Since under our laws property, whether tangible or intangible, may be subjected by the creditor to the payment of his *540debt by proceedings in equity, we can perceive no sufficient reason why we should recognize this distinction. The English courts have ceased to observe it 'since the passage of their insolvent debtor’s act. (Northcut v. Dodd, 1 Craig & Phillips, 100.) The injury to the creditor is equally as great in the one case as the other. Besides this, as money may be seized and sold under execution, where the officer can without violence possess himself of it, it may be regarded as tangible property. Having no ear-marks, it loses its individuality by circulation, and therefore can not be followed into the hands of the fraudulent grantee. This fact is of itself a sufficient reason why the stock or other thing of value into which it may have been fraudulently converted should be seized by the chancellor in the hands of the fraudulent grantee, and subjected to the payment of the grantor’s debts. This doctrine was recognized by this court in the case of Crozier v. Young (3 B. Monroe, 158), where the father converted his money into stock in the Center Bank of Kentucky in the name of his children. The court refused to subject the stock to the payment of the plaintiffs’ claims, because they were subsequent instead of antecedent creditors, holding that the common law does not, like the statute against fraudulent conveyances, protect the interests of subsequent as well as precedent creditors. But even according to the rules of the common law these appellants are entitled to relief, they being antecedent creditors. The circuit court should therefore have adjudged the application to the payment of their claims the moneys collected by Mrs. Coffey on the ten thousand dollar policy in the St. Louis Mutual Company, which she admits was purchased by her husband with his own means.

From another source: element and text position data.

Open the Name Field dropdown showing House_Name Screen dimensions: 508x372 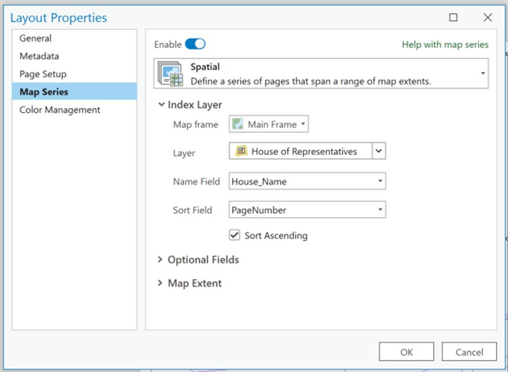[x=380, y=181]
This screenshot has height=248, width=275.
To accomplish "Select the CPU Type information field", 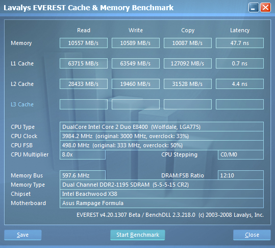I will 162,126.
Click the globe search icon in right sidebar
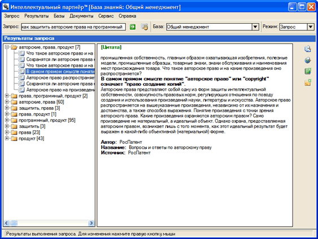This screenshot has height=239, width=318. click(x=308, y=60)
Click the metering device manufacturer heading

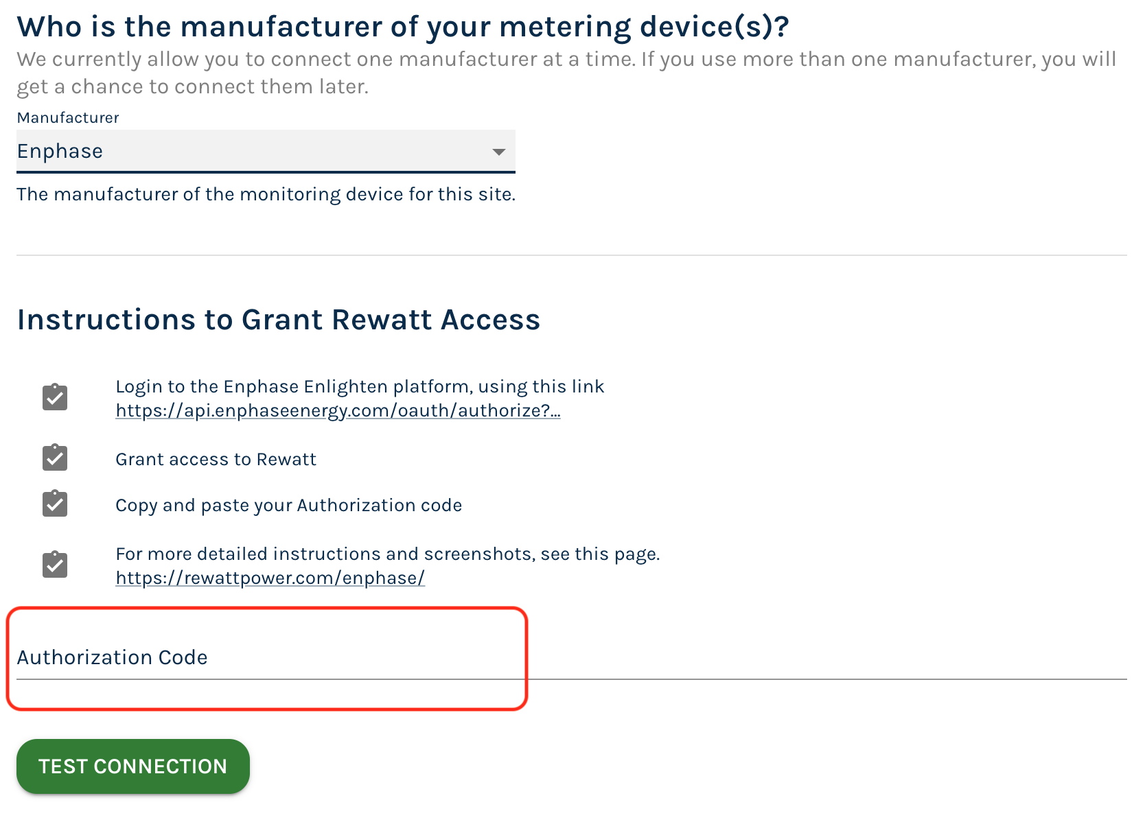403,27
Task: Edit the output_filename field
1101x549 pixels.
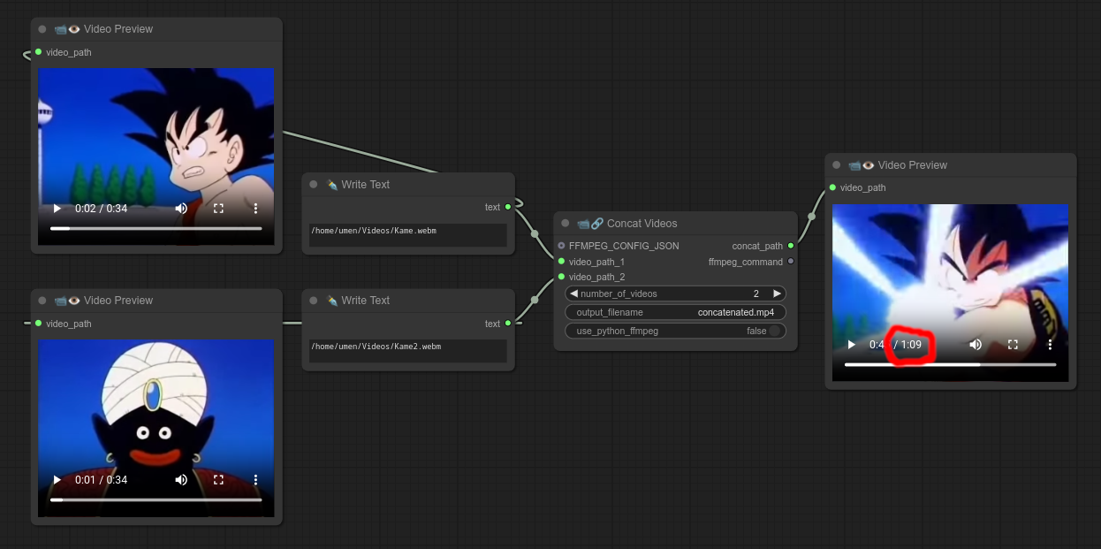Action: point(675,312)
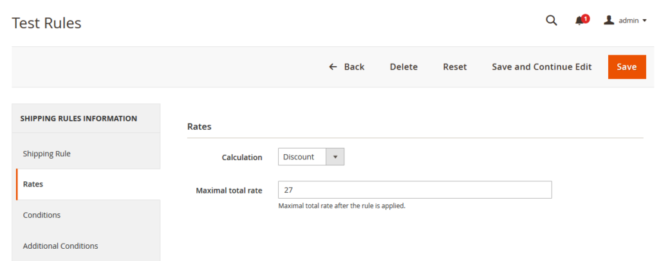This screenshot has height=261, width=659.
Task: Expand the admin account menu caret
Action: tap(645, 21)
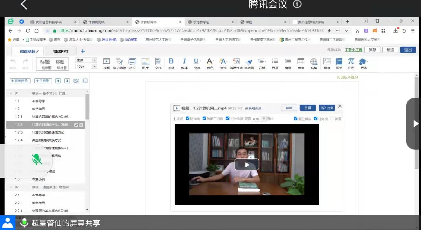This screenshot has height=230, width=421.
Task: Switch to the 微课PPT tab
Action: [61, 51]
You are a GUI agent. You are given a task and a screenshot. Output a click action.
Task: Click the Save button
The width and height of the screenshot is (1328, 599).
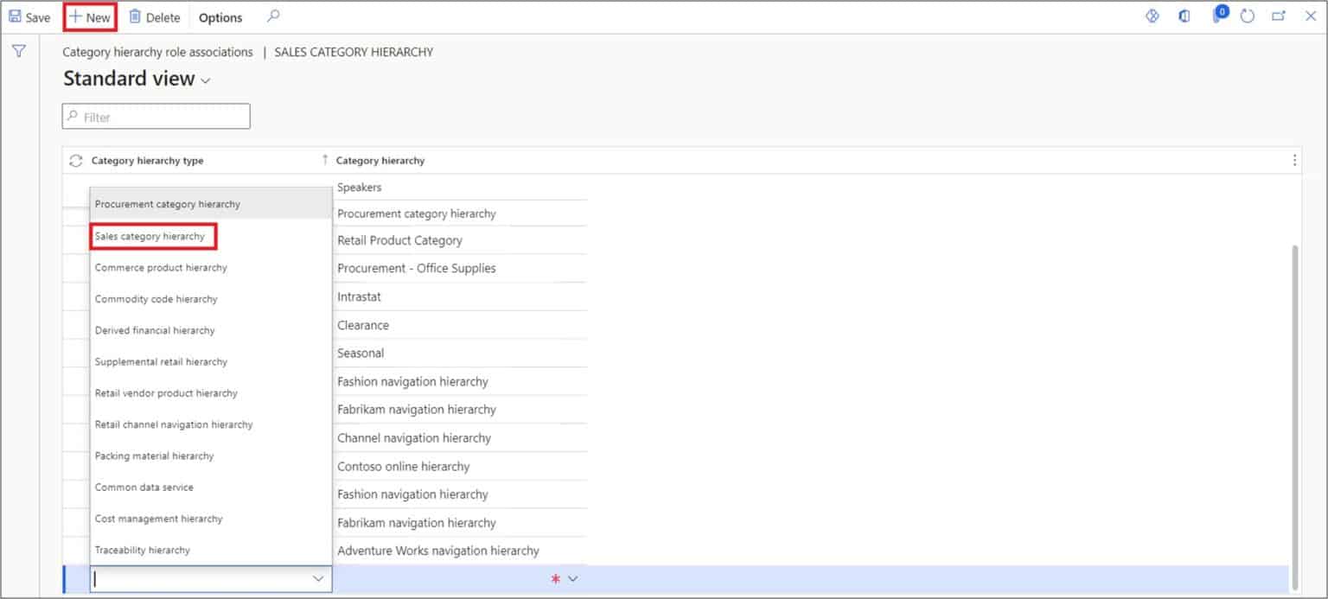click(29, 16)
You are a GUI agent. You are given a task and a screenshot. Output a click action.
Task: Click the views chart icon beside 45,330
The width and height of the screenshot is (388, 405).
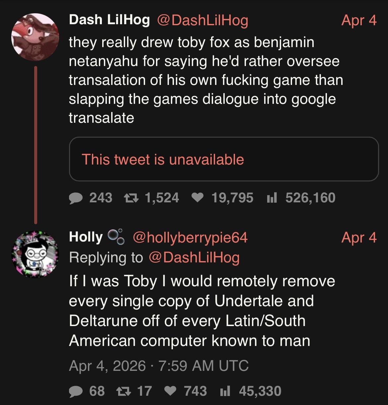pyautogui.click(x=225, y=391)
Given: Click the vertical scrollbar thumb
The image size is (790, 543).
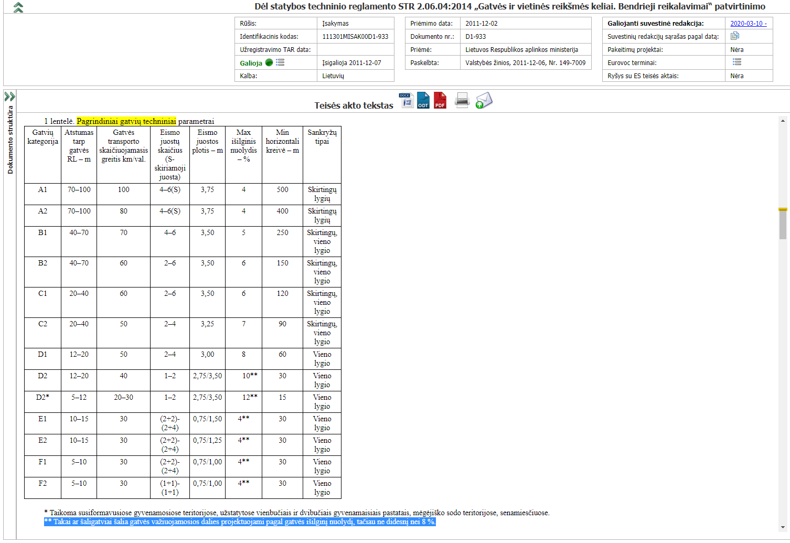Looking at the screenshot, I should coord(783,223).
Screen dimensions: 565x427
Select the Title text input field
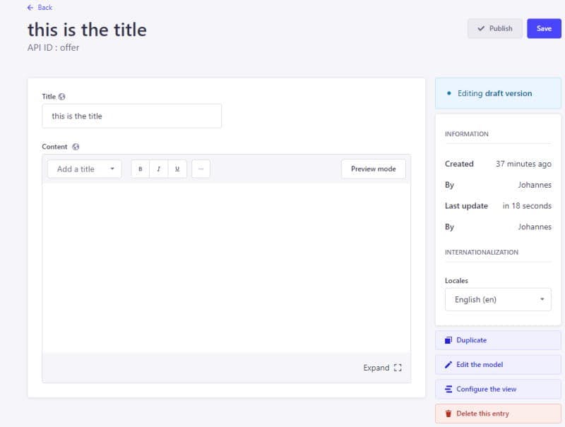131,115
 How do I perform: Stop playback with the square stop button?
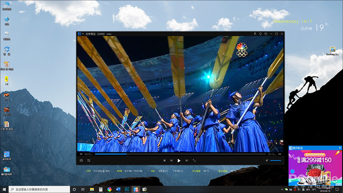(x=165, y=161)
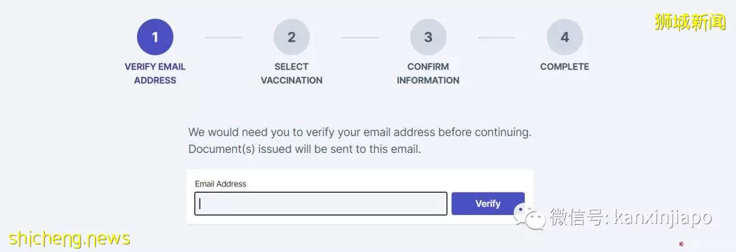Click the connector line between steps 2 and 3
Viewport: 736px width, 252px height.
(x=360, y=38)
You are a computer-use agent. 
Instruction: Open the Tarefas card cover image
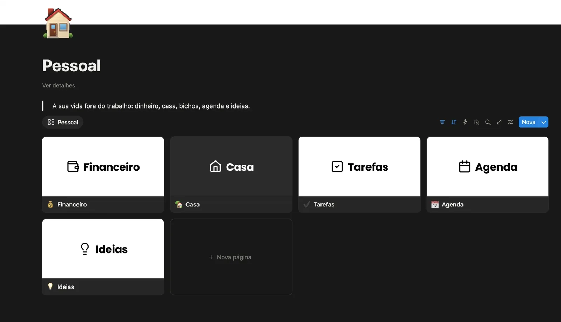[359, 166]
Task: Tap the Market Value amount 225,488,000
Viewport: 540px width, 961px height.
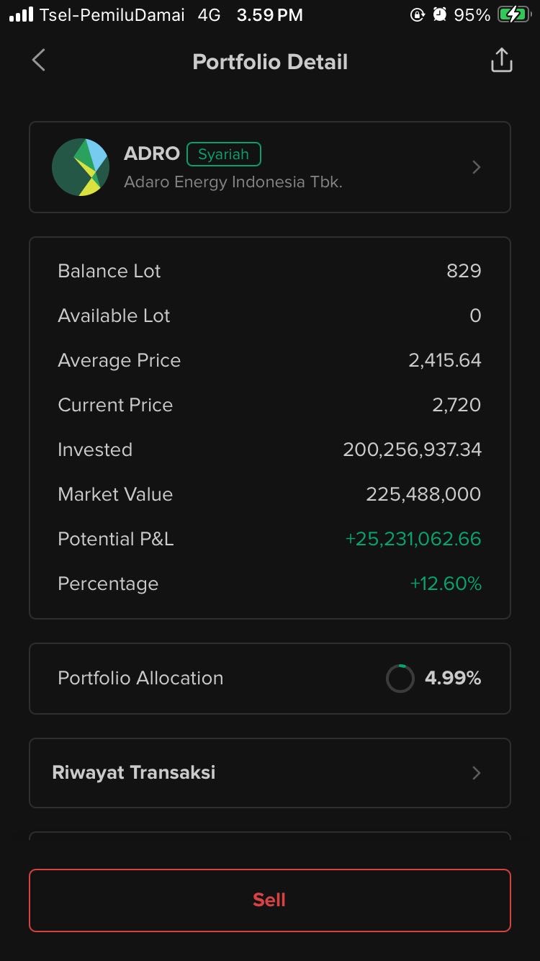Action: (x=423, y=494)
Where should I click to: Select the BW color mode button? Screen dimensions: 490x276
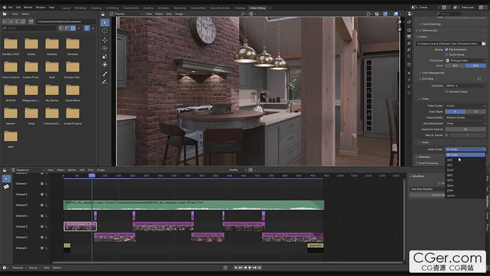pyautogui.click(x=455, y=65)
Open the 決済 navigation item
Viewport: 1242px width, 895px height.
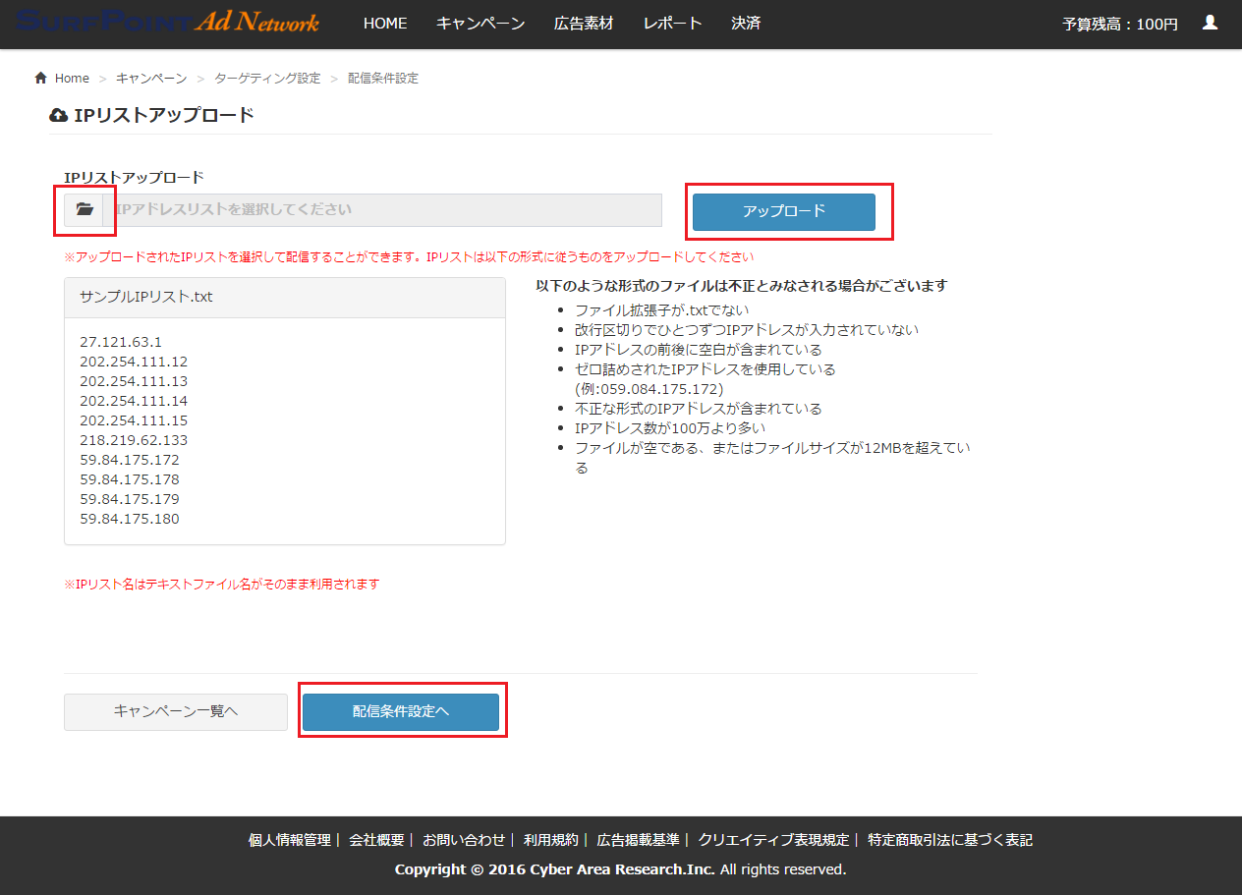click(746, 24)
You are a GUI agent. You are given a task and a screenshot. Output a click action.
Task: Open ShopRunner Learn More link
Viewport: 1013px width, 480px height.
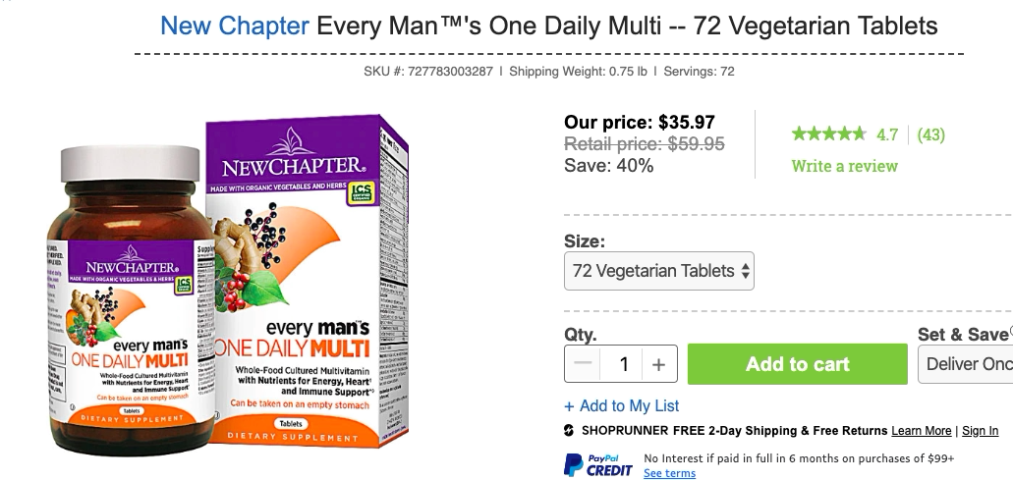(x=921, y=431)
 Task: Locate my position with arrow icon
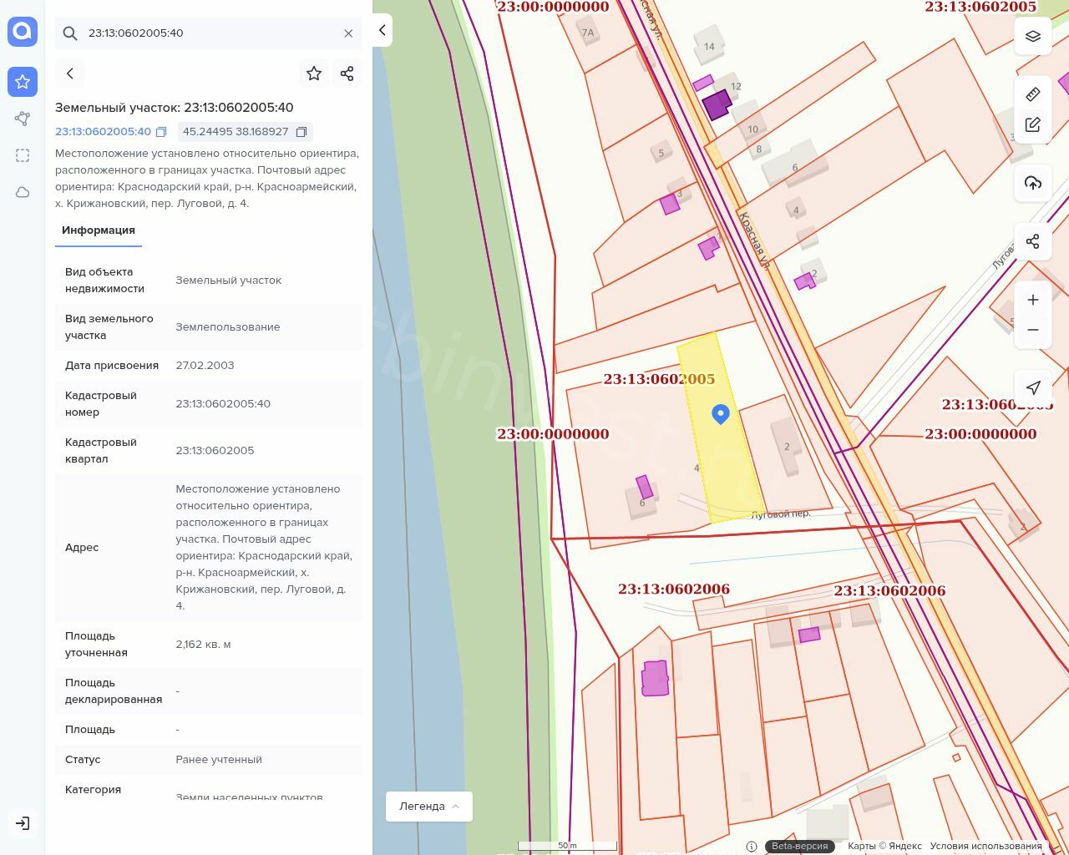pos(1033,387)
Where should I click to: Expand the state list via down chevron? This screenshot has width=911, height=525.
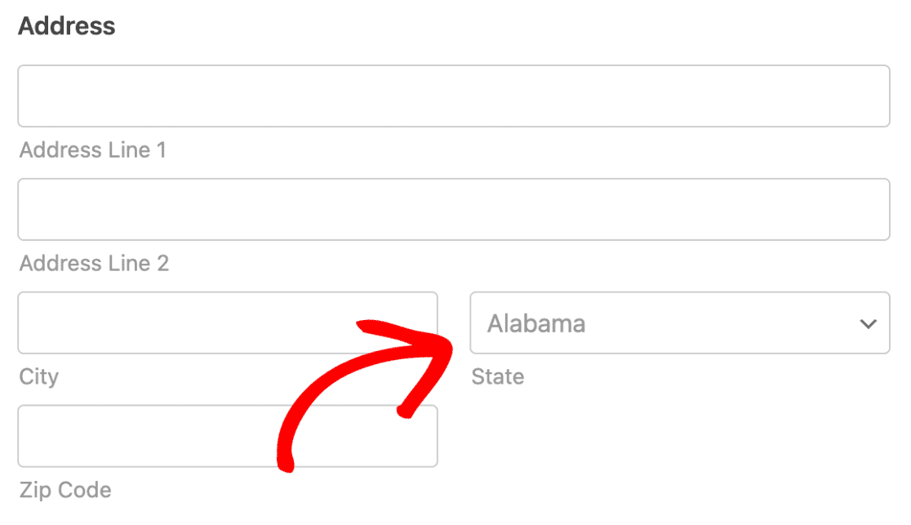[x=868, y=324]
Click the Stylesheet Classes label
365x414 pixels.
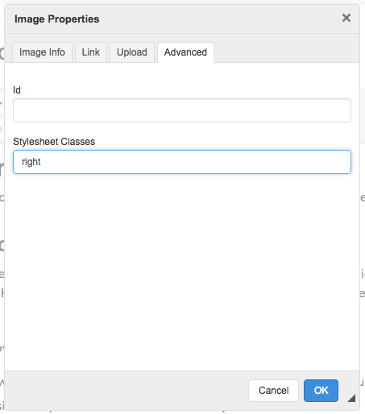click(54, 142)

The denial by Mrs. Coffey that the premium paid on the policy in the Kentucky Southern Mutual Company was paid out of the funds of her husband is by no means explicit, but was accepted as sufficient by the appellants. She offers no *541rational explanation as to what funds were applied to the payment of this premium; but inasmuch as she is in possession of the proceeds of the policy which was made payable to her, and appellants have not proved the payment of the premium out of the husband’s means, we do not feel authorized to adjudge that she shall be required to surrender the money thus realized to the payment of the intestate’s debts.

The judgment of the court below as to Joseph Coffey must be affirmed on both the original and cross-appeals. The insurance, in so far as it was intended to secure the payment of what his brother owed him, and to indemnify him on account of his suretyship, had the effect of preferring him to other creditors. Such preference is not and has never been held actually fraudulent. As to the excess of the policy over the amount necessary to secure these ends, it was a mere gratuity, which he ought not to have been allowed to hold against such of his brother’s creditors as saw proper to apply to the chancellor for the relief sought by these appellants.

Upon the return of the cause the court below will apply to the payment of the debts due from the intestate to these appellants such balance as may remain in the hands of Joseph after paying the debts due to him and those upon which he is surety. It will also apply to the same purpose such portion of the moneys collected by Mrs. Coffey on the two policies in the St. Louis Mutual Company as may be necessary to satisfy said claims in full.

Judgment as to Elizabeth Coffey reversed, and cause remanded for further proceedings in accordance with the principles of this opinion. Upon the cross-appeal the judgment is affirmed.